I must admit that my statement is mostly theoretical, based on the profiling data, looking at the code and realizing how many steps there are that the compiler cannot possibly optimize away. Making a prediction about absolute gain is hard without trying.
What did David do? Throw out reference counting completely? How much effort is that? I would like to try it out myself and do some actual measurements.
I removed the reference counting code entirely and replaced it by libgc.
That was not a huge effort. As I remember, the hardest part was auditing the code for cases were timely destruction of heap objects was important. IIRC there were a few such occurences around the Editor and UI code.
What disadvantages of garbage collection would be significant to TeXmacs? The main problem that I know of is that the memory requirements may be somewhat higher due to delayed deallocation. That, however, may easily be outweighed by the size-reduction of all objects by the counter itself.

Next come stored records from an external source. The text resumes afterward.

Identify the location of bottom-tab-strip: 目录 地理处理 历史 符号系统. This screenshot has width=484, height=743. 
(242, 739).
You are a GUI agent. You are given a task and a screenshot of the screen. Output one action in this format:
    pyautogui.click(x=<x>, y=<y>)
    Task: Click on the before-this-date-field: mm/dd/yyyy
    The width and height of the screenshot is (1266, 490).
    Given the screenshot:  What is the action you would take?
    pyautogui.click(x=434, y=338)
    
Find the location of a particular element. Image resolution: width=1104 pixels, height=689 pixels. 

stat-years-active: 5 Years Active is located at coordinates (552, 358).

From memory, the transition caused approximately 2x increase in memory usage and a 2x slowdown in large operations such as the compilation of the complete documentation. The slowdown in interactive use was noticeable too.

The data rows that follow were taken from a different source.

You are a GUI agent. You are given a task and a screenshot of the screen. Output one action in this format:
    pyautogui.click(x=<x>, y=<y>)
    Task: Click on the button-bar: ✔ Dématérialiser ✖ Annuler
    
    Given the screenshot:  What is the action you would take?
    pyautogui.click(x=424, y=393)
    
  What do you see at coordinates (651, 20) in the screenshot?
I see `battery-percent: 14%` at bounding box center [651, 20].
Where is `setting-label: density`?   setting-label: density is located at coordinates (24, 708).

Memory usage patterns that makes it tricky to support by a generic GC: it allocates vast numbers of very small objects (mainly tree_rep and string_rep), many of which are long lived. Presumably a generational GC would perform well, but IIRC, libgc was not generational at the time.

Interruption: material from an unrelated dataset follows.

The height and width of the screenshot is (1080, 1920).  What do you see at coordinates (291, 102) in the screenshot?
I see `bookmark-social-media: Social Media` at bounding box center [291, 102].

It is entirely possible that better generic GC services are available today that would provide better results.
How would const references help avoiding reference counting?
A large amount of the no-op reference counting done by texmacs occurs for method parameters: when a counted pointer is passed into a method call, it is incremented when entering the method, and decremented when unwinding the method's stack frame. This is particularly bad in tree-traversal code when all tree_rep objects in a tree are touched on recursive descent and then again on unwinding, causing many cache misses.
Presumably, good speedups could be achieved by using uncounted pointers when the compiler could prove that 1. the callees do not store the pointer in data structures 2. the pointer cannot be returned up the call stack above the caller that own the last counted reference to the object.
I failed to find a way to get the C++ compiler to prove point 2, that did not require major changes to the texmacs code, so I gave up on this approach. Some of the newer C++ 0x language features might make it possible to solve this problem.
While we speak of memory management, I had suspected for a long time that one cause of texmacs slowness is bad time-space locality for the omnipresent tree-string structure. IIRC, the small-objects allocator of texmacs uses a naive LIFO free-list approach to reusing memory. I suspect that it leads to tree structures where neighboring nodes are scattered in memory.
One project that could potentially have large benefits in reducing memory management overhead and cache misses would be to use contiguous buffers for both tree and string blocks forming a single structure. The blocks themselves would not be managed (no GC or refcounting), and the structure would be periodically repacked (maybe using a copying gc approach) to reclaim memory add inserted blocks at the ideal place in the structure.